1:22 p.m. PT — Suspect's account disabled; all videos no longer visible to public.
The senseless act of violence that has spurred a nationwide manhunt has raised questions about Facebook Live and what can be done to better police criminal content. As a result, Osofsky said Facebook is "reviewing our reporting flows."
Facebook Live, a tool that was initially for celebrities and public figures, has only been available to the site's 1.86 billion users for one year.
It created a star in Chewbacca Mom Candace Payne and has been used as a powerful social justice tool to capture protests and police-involved shootings.
However, during that time, a Chicago man was tortured on Facebook Live. A rash of suicides were broadcast. In Sweden, a gang rape was reportedly broadcast on Facebook Live. And that's just a few of the incidents that have created a unique challenge for Facebook as the social network strives to balance safety with free expression.
"A lot of this phenomenon of people, whether committing suicide or killing, torturing, raping, is because they know they have this have this captive audience," Jen Golbeck, a professor at the University of Maryland's College of Information Studies, told NBC News.
Facebook's existing community standards shed some light on how they're tackling what they call "the unique challenges of live video."
The protocol includes having a team on call at all hours, ready to respond to reports of content that may violate community standards.
Live video is treated like all other content, according to Facebook.
"Anyone can report content to us if they think it goes against our standards, and it only takes one report for something to be reviewed," Facebook's community standards state. "One of the most sensitive situations involves people sharing violent or graphic images of events taking place in the real world. In those situations, context and degree are everything."
Last July, Facebook briefly took down a video showing the police shooting of Philando Castile, an unarmed black man fatally shot during a Minnesota traffic stop. The video was restored, with Facebook blaming it on a glitch.
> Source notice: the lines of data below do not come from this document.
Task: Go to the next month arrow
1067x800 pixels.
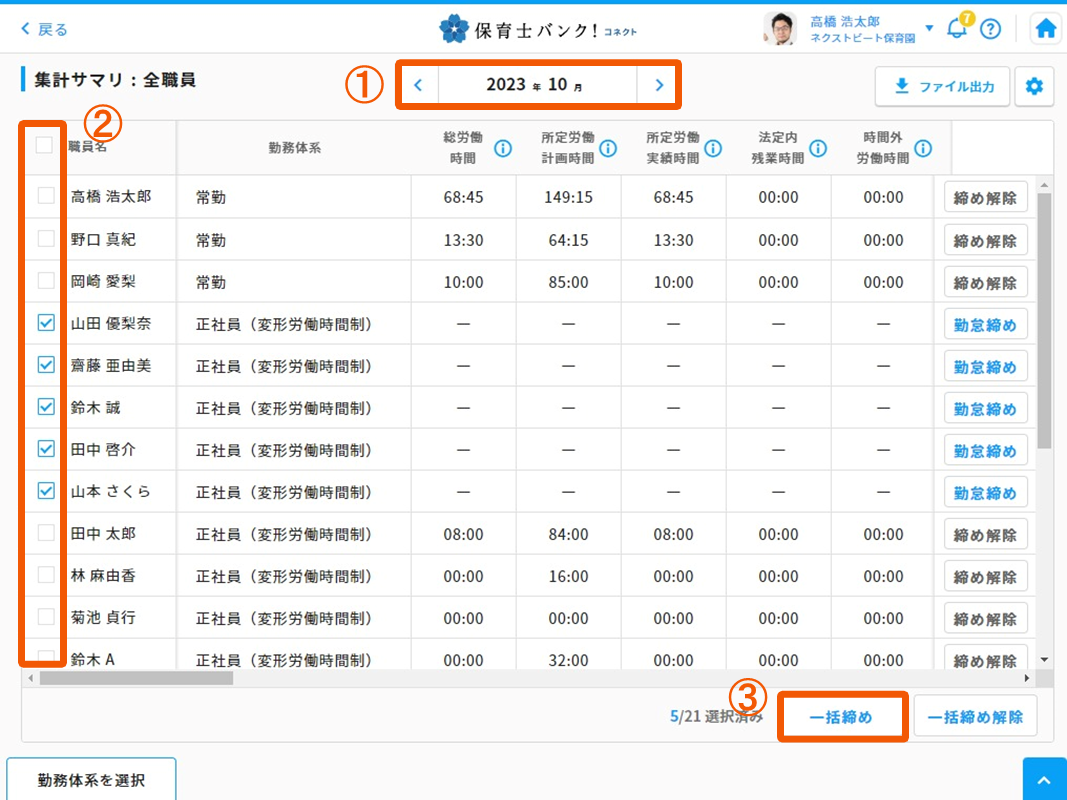Action: 659,85
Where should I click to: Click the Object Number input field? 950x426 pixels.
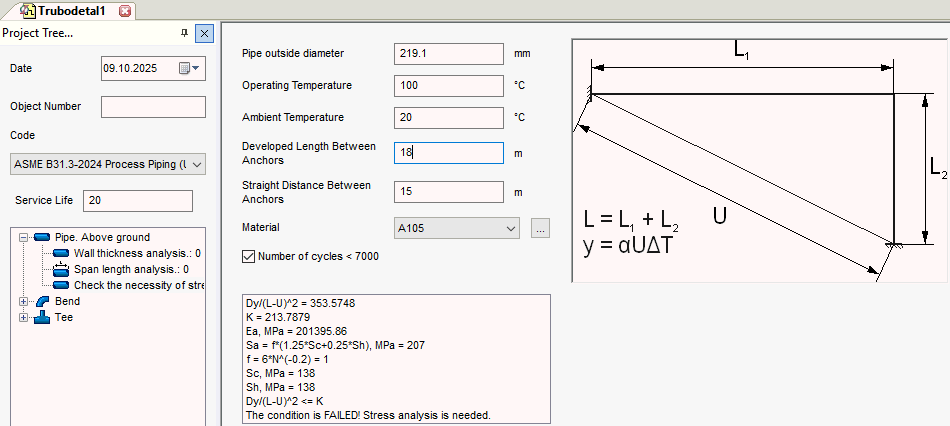pos(152,107)
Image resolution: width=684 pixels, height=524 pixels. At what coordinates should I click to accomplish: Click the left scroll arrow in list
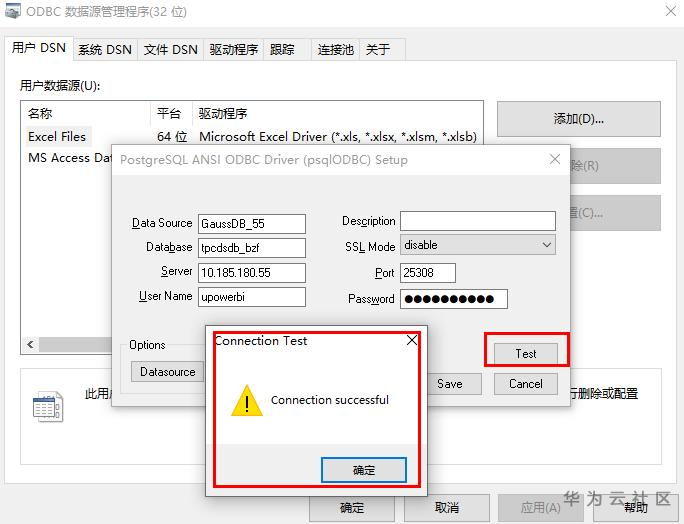[x=30, y=345]
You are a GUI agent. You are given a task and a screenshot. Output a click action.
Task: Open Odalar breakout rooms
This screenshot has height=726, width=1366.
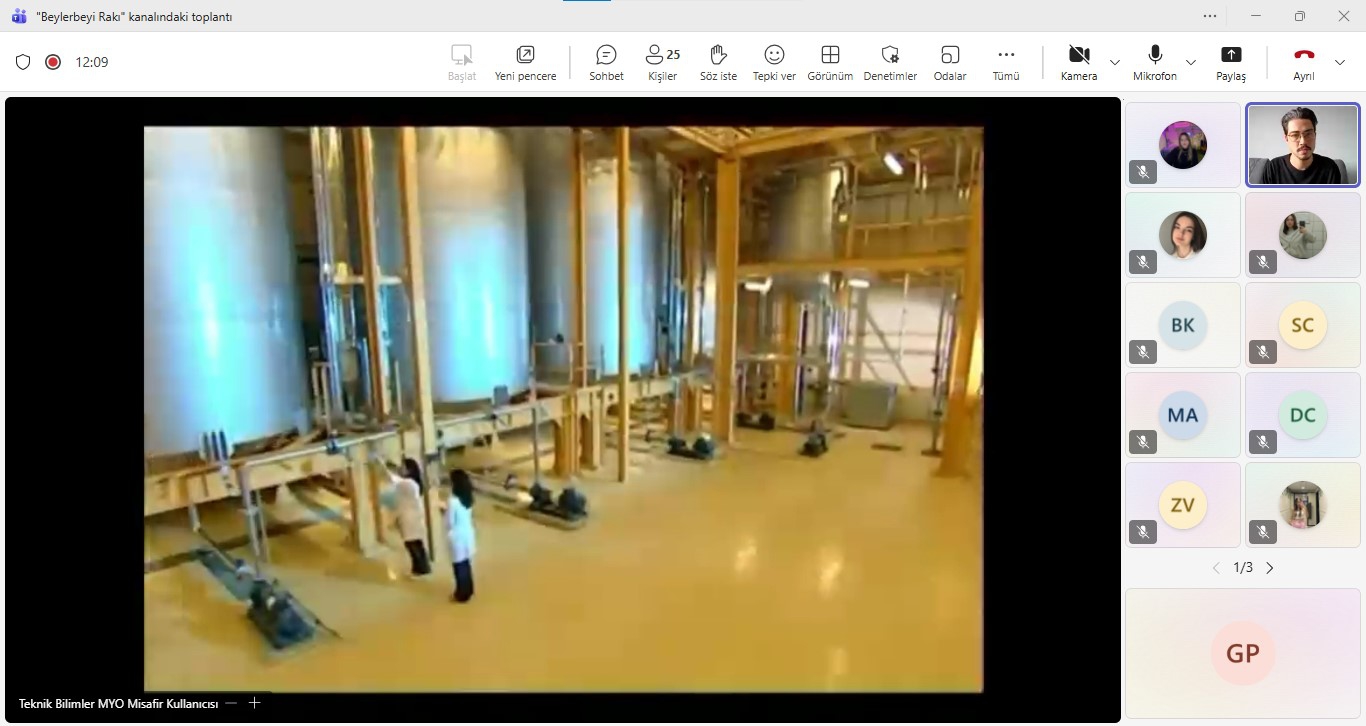pos(950,62)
"It's a place where in times of uncertainty or potentially bad things happening, it is a way of holding anyone, but especially authority, accountable," Golbeck said. "It's not just you and them. Lots of people are watching this interaction and it can help in a powerful way."
But what happens when a crime is broadcast on Facebook Live, or in the case of Godwin's murder, when the video is then uploaded to Facebook?
It can often turn into a game of whack-a-mole, with copies cropping up on Facebook and in other corners of the internet.
The social network should, presumably, have the technology to stop copies of these videos from spreading, Golbeck said.
"I think they are really trying to figure that out. It is one thing to keep up a police shooting, something that is violent, but speaking to a larger issue," Golbeck said. "But it is another thing to be like, 'Here is a guy getting shot.'"
Facebook's Efforts so Far
Earlier this month, Facebook said it was using photo-matching technologies to help stop revenge porn from being repeatedly shared on Facebook, Messenger and Instagram. If someone tries to share an image that has been reported and removed, their attempt will be automatically thwarted and they'll be notified the photo violates Facebook's terms of service.
Facebook did not immediately respond to NBC News' request for comment as to whether this technology might also work for video.
Last month, Facebook also announced the integration of suicide prevention tools into Facebook Live, allowing viewers the option to report a video and to get resources to help them reach out to a friend in need. The person sharing the video will also see resources on their screen, letting them contact a helpline, reach out to a friend or get tips on what they can do.
Facebook's algorithm is also getting smarter and is working to "identify posts as very likely to include thoughts of suicide." After those posts have been flagged, a human member of Facebook's team will review them and, if appropriate, reach out to the person with resources.
The recent addition of enhanced safety features is building on a vision Mark Zuckerberg outlined in a 5,700 word letter in February, outlining his vision for building a safer, more connected global community.